» Records provided
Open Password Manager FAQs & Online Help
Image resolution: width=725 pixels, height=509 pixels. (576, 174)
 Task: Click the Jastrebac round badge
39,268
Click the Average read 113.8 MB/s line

* * *

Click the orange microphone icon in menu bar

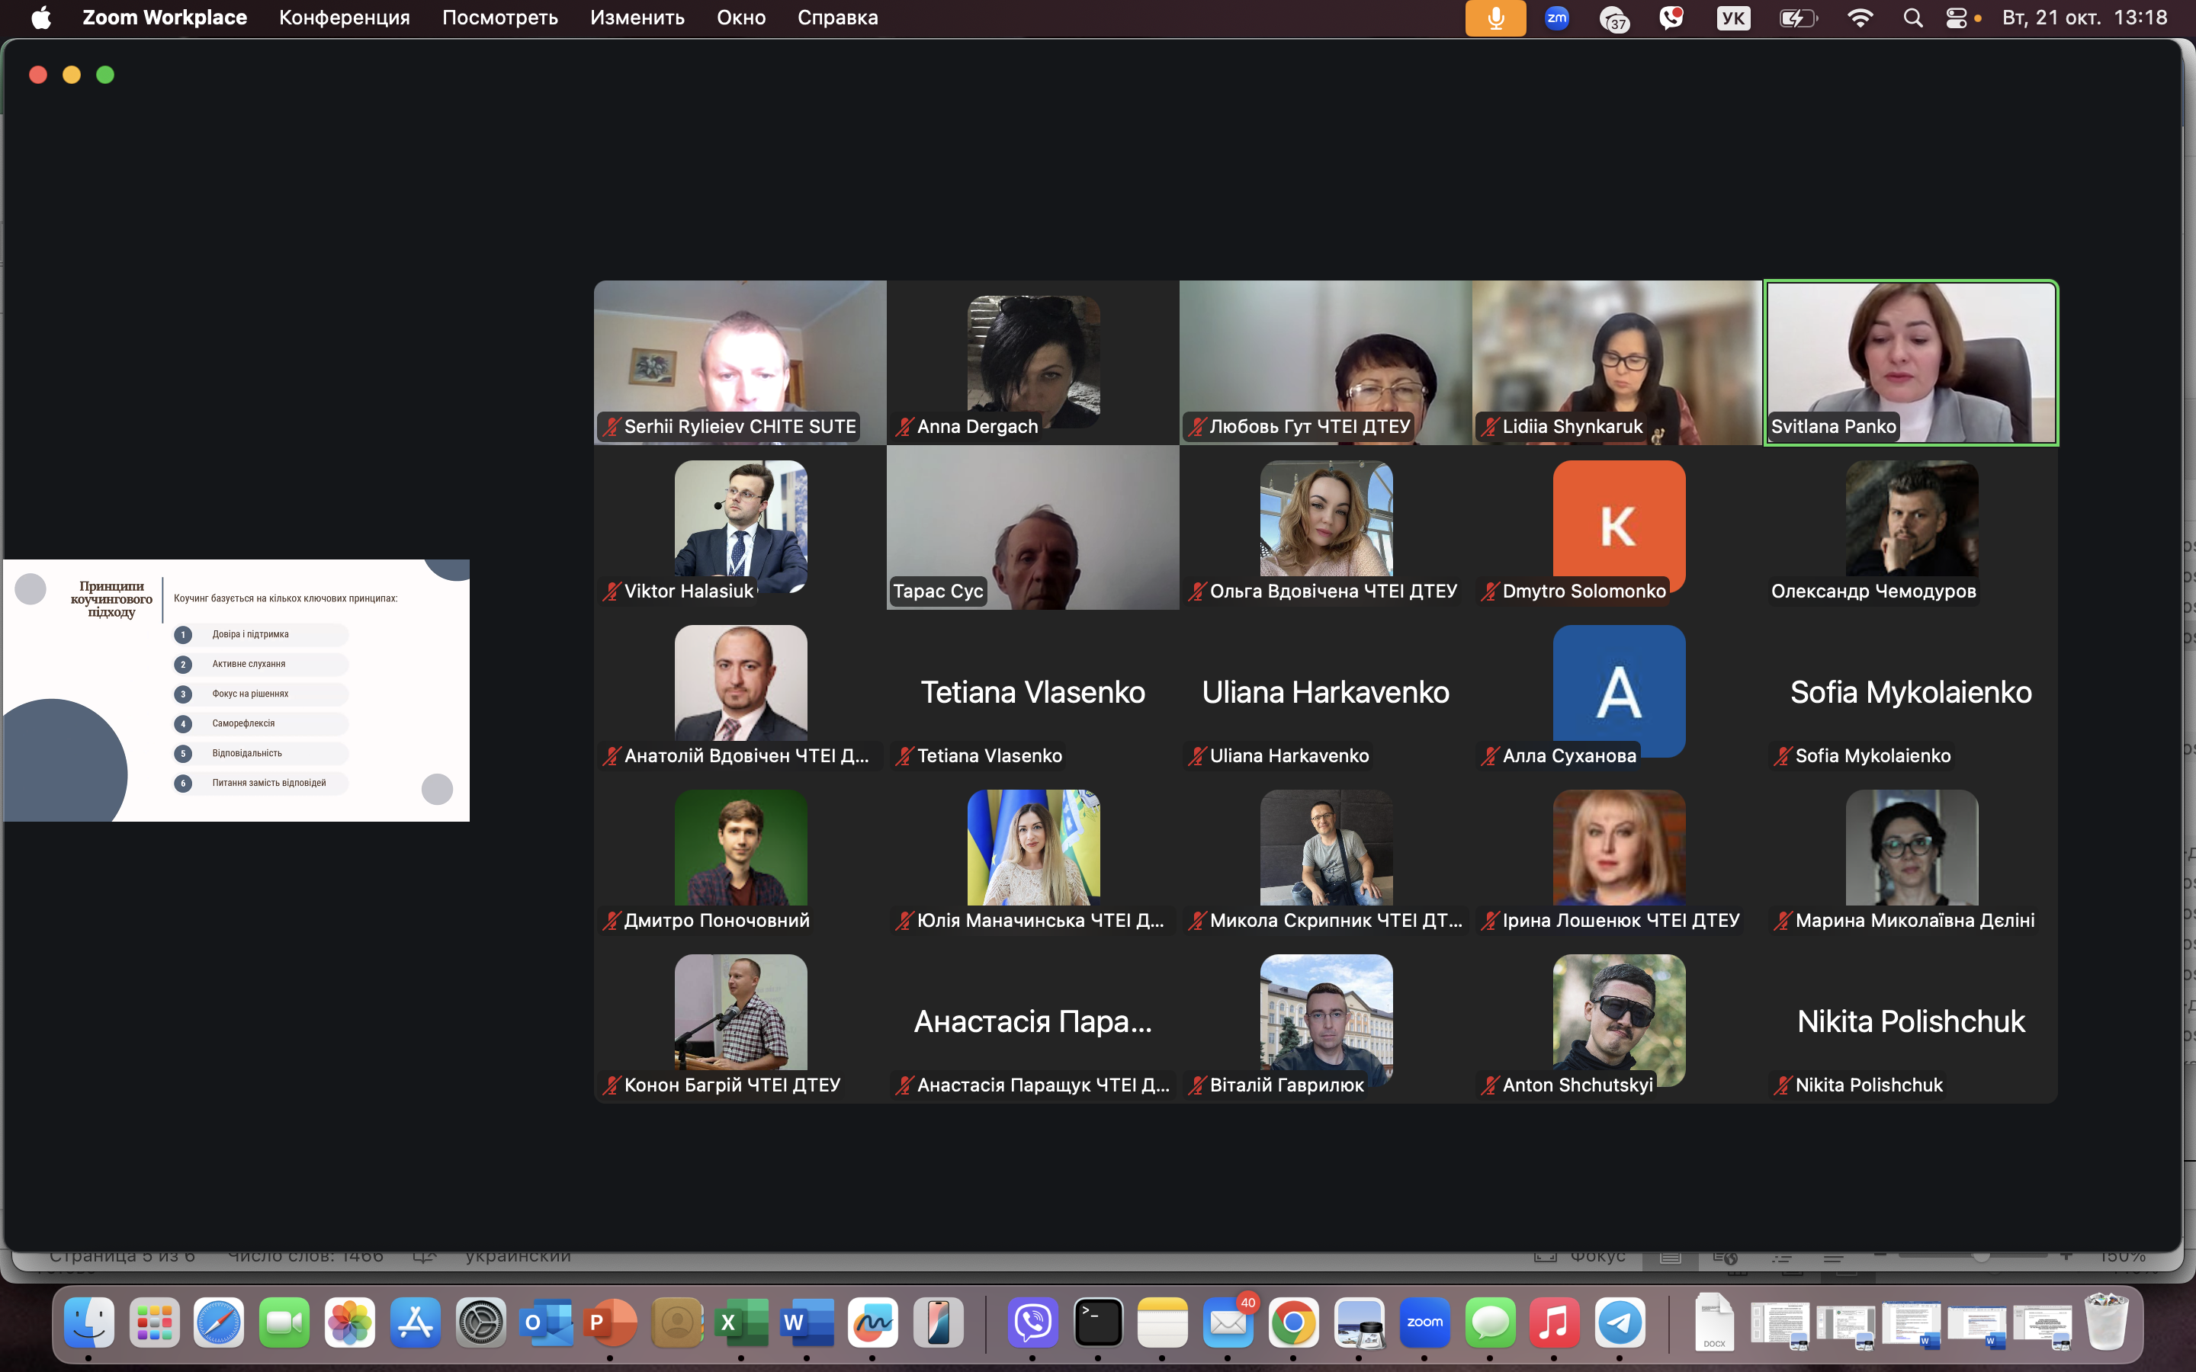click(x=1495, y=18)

* * *

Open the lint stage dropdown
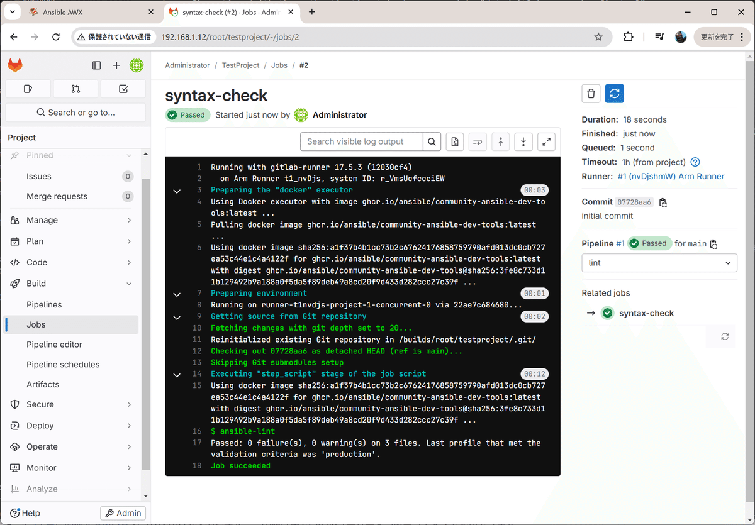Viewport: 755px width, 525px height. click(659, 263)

» The request
Could you rewrite the lines from the one containing "Open Password Manager FAQs & Online Help" through the one containing "Click the Average read 113.8 MB/s line", swapping "badge" for "icon" and leaving everything else untouched?

» Response
Open Password Manager FAQs & Online Help
Image resolution: width=725 pixels, height=509 pixels. (576, 174)
 Task: Click the Jastrebac round icon
39,268
Click the Average read 113.8 MB/s line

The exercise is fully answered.